[ACTIVITY]
All of the data needs to be reproduced with no alterations.

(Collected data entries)
----

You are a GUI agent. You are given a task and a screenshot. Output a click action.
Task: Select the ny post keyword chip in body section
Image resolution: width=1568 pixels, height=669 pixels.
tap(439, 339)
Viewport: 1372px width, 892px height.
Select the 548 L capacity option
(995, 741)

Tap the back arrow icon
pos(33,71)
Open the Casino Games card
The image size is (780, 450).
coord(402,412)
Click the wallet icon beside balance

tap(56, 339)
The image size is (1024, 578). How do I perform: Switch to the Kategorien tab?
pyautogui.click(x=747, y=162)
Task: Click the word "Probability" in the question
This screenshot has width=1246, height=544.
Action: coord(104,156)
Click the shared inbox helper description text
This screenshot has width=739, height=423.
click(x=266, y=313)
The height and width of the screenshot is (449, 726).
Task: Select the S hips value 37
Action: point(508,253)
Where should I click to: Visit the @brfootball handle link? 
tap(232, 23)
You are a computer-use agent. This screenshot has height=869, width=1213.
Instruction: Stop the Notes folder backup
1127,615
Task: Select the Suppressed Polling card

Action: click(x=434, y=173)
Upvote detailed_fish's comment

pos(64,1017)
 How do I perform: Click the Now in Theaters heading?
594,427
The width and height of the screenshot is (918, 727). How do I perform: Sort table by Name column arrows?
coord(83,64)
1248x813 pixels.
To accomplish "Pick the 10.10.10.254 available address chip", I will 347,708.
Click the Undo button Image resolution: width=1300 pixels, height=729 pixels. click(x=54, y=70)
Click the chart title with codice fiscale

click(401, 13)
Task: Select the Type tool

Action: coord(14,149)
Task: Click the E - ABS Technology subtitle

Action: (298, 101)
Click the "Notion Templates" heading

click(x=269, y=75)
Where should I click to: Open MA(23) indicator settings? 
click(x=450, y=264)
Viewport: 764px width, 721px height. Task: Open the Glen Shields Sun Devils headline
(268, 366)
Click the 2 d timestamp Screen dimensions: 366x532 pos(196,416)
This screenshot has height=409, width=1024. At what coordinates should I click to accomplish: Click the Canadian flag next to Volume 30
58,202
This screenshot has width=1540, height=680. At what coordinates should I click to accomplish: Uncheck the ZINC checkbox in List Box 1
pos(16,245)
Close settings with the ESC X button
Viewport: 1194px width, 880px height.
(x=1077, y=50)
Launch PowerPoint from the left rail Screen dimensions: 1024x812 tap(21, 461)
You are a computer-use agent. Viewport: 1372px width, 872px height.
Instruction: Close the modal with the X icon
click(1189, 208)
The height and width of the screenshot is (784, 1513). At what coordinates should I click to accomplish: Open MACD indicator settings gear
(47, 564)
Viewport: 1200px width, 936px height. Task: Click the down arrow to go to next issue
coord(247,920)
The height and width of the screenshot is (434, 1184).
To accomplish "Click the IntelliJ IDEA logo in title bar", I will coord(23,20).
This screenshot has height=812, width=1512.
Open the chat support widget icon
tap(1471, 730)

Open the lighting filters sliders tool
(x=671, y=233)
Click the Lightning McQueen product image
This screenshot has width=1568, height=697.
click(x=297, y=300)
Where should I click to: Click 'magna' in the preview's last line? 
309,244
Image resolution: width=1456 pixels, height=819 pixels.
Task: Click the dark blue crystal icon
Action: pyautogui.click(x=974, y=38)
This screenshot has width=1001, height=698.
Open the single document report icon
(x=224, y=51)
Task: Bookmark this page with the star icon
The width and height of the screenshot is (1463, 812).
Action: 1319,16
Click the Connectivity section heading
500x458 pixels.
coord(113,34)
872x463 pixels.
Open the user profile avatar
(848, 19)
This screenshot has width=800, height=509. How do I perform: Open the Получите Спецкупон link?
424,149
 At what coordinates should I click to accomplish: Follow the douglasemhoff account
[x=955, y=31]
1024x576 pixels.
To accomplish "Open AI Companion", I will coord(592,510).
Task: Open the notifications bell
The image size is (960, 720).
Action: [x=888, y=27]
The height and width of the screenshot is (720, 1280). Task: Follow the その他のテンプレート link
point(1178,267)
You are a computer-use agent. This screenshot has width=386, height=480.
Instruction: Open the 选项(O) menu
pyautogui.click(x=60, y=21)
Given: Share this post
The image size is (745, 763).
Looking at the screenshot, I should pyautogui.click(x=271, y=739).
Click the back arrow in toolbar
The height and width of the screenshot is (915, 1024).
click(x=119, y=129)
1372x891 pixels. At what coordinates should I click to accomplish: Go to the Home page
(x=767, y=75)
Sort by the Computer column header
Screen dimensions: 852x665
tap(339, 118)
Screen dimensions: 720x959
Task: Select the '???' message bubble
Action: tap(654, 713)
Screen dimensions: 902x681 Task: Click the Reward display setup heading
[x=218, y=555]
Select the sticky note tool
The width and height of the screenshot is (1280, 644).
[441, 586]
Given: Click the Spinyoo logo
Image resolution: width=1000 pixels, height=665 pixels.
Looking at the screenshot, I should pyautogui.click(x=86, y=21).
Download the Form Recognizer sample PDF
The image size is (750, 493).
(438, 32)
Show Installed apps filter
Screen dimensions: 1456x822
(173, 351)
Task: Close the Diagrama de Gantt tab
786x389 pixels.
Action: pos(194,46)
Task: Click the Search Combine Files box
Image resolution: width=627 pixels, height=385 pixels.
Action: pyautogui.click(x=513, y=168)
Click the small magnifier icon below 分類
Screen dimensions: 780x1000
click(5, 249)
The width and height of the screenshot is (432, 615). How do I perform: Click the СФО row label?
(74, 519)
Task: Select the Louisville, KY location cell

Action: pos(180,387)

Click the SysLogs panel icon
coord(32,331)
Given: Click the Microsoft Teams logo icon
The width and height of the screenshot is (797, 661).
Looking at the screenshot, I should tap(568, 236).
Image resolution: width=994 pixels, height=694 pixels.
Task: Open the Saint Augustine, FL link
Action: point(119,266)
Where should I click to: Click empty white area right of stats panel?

----

[TASK RESPONSE]
You are a GUI agent. You are given a task and a screenshot. Output a click action.
Task: Select the ny post keyword chip in body section
Image resolution: width=1568 pixels, height=669 pixels.
tap(439, 339)
Viewport: 1372px width, 892px height.
Select the 548 L capacity option
(995, 741)

Tap the back arrow icon
pos(33,71)
Open the Casino Games card
The image size is (780, 450).
coord(402,412)
Click the wallet icon beside balance

tap(56, 339)
The image size is (1024, 578). How do I perform: Switch to the Kategorien tab?
pyautogui.click(x=747, y=162)
Task: Click the word "Probability" in the question
This screenshot has width=1246, height=544.
Action: coord(104,156)
Click the shared inbox helper description text
This screenshot has width=739, height=423.
click(x=266, y=313)
The height and width of the screenshot is (449, 726).
Task: Select the S hips value 37
Action: point(508,253)
Where should I click to: Visit the @brfootball handle link? 
tap(232, 23)
You are a computer-use agent. This screenshot has height=869, width=1213.
Instruction: Stop the Notes folder backup
1127,615
Task: Select the Suppressed Polling card

Action: click(x=434, y=173)
Upvote detailed_fish's comment

pos(64,1017)
 How do I perform: Click the Now in Theaters heading?
594,427
The width and height of the screenshot is (918, 727). How do I perform: Sort table by Name column arrows?
coord(83,64)
1248x813 pixels.
To accomplish "Pick the 10.10.10.254 available address chip", I will 347,708.
Click the Undo button Image resolution: width=1300 pixels, height=729 pixels. click(x=54, y=70)
Click the chart title with codice fiscale

click(401, 13)
Task: Select the Type tool

Action: coord(14,149)
Task: Click the E - ABS Technology subtitle

Action: (298, 101)
Click the "Notion Templates" heading

click(x=269, y=75)
Where should I click to: Open MA(23) indicator settings? 
click(x=450, y=264)
Viewport: 764px width, 721px height. Task: Open the Glen Shields Sun Devils headline
(268, 366)
Click the 2 d timestamp Screen dimensions: 366x532 pos(196,416)
This screenshot has height=409, width=1024. At what coordinates should I click to accomplish: Click the Canadian flag next to Volume 30
58,202
This screenshot has width=1540, height=680. At what coordinates should I click to accomplish: Uncheck the ZINC checkbox in List Box 1
pos(16,245)
Close settings with the ESC X button
Viewport: 1194px width, 880px height.
(x=1077, y=50)
Launch PowerPoint from the left rail Screen dimensions: 1024x812 tap(21, 461)
You are a computer-use agent. Viewport: 1372px width, 872px height.
Instruction: Close the modal with the X icon
click(1189, 208)
The height and width of the screenshot is (784, 1513). At what coordinates should I click to accomplish: Open MACD indicator settings gear
(47, 564)
Viewport: 1200px width, 936px height. Task: Click the down arrow to go to next issue
coord(247,920)
The height and width of the screenshot is (434, 1184).
To accomplish "Click the IntelliJ IDEA logo in title bar", I will coord(23,20).
This screenshot has height=812, width=1512.
Open the chat support widget icon
tap(1471, 730)

Open the lighting filters sliders tool
(x=671, y=233)
Click the Lightning McQueen product image
This screenshot has width=1568, height=697.
click(x=297, y=300)
Where should I click to: Click 'magna' in the preview's last line? 
309,244
Image resolution: width=1456 pixels, height=819 pixels.
Task: Click the dark blue crystal icon
Action: pyautogui.click(x=974, y=38)
This screenshot has width=1001, height=698.
Open the single document report icon
(x=224, y=51)
Task: Bookmark this page with the star icon
The width and height of the screenshot is (1463, 812).
Action: 1319,16
Click the Connectivity section heading
500x458 pixels.
coord(113,34)
872x463 pixels.
Open the user profile avatar
(848, 19)
This screenshot has width=800, height=509. How do I perform: Open the Получите Спецкупон link?
424,149
 At what coordinates should I click to accomplish: Follow the douglasemhoff account
[x=955, y=31]
1024x576 pixels.
To accomplish "Open AI Companion", I will coord(592,510).
Task: Open the notifications bell
The image size is (960, 720).
Action: [x=888, y=27]
The height and width of the screenshot is (720, 1280). Task: Follow the その他のテンプレート link
point(1178,267)
You are a computer-use agent. This screenshot has width=386, height=480.
Instruction: Open the 选项(O) menu
pyautogui.click(x=60, y=21)
Given: Share this post
The image size is (745, 763).
Looking at the screenshot, I should pyautogui.click(x=271, y=739).
Click the back arrow in toolbar
The height and width of the screenshot is (915, 1024).
click(x=119, y=129)
1372x891 pixels. At what coordinates should I click to accomplish: Go to the Home page
(x=767, y=75)
Sort by the Computer column header
Screen dimensions: 852x665
tap(339, 118)
Screen dimensions: 720x959
Task: Select the '???' message bubble
Action: tap(654, 713)
Screen dimensions: 902x681 Task: Click the Reward display setup heading
[x=218, y=555]
Select the sticky note tool
The width and height of the screenshot is (1280, 644).
[441, 586]
Given: Click the Spinyoo logo
Image resolution: width=1000 pixels, height=665 pixels.
Looking at the screenshot, I should pyautogui.click(x=86, y=21).
Download the Form Recognizer sample PDF
The image size is (750, 493).
(438, 32)
Show Installed apps filter
Screen dimensions: 1456x822
(173, 351)
Task: Close the Diagrama de Gantt tab
786x389 pixels.
Action: pos(194,46)
Task: Click the Search Combine Files box
Image resolution: width=627 pixels, height=385 pixels.
Action: pyautogui.click(x=513, y=168)
Click the small magnifier icon below 分類
Screen dimensions: 780x1000
click(5, 249)
The width and height of the screenshot is (432, 615). How do I perform: Click the СФО row label?
(74, 519)
Task: Select the Louisville, KY location cell

Action: pos(180,387)

Click the SysLogs panel icon
coord(32,331)
Given: Click the Microsoft Teams logo icon
The width and height of the screenshot is (797, 661).
Looking at the screenshot, I should tap(568, 236).
Image resolution: width=994 pixels, height=694 pixels.
Task: Open the Saint Augustine, FL link
Action: point(119,266)
Where should I click to: Click empty white area right of stats panel?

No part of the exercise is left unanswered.